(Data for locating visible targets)
<<<<

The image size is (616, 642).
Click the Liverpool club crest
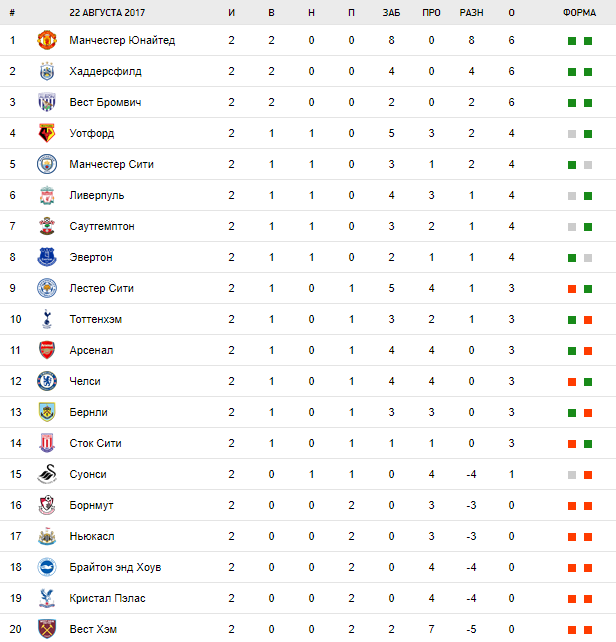(47, 196)
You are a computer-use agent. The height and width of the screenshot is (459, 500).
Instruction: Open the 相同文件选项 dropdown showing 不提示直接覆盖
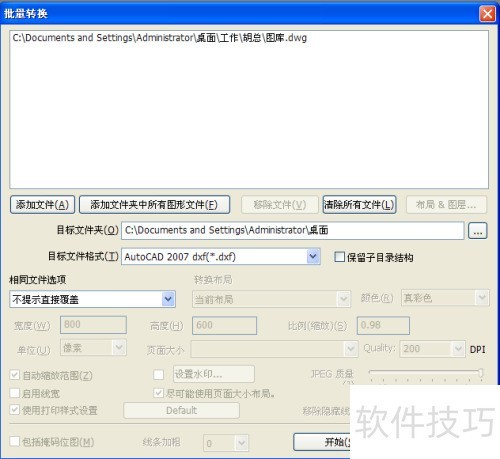pyautogui.click(x=92, y=299)
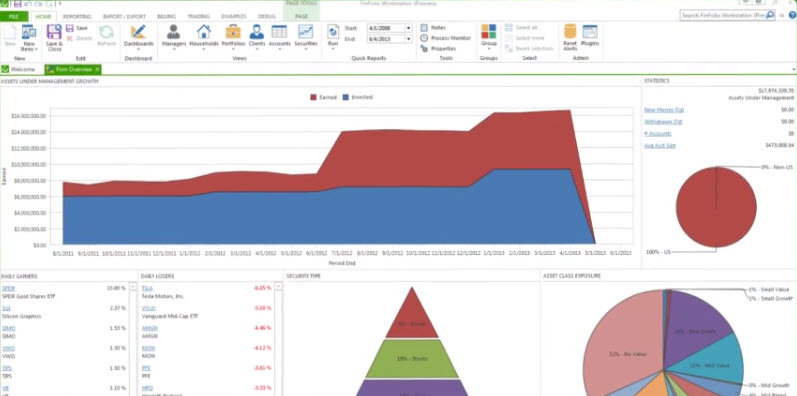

>>>>

DIRECTION:
How many lines of the listing above contain the string "computer"? Reply with the number alone.

SOLVED PROBLEM:
1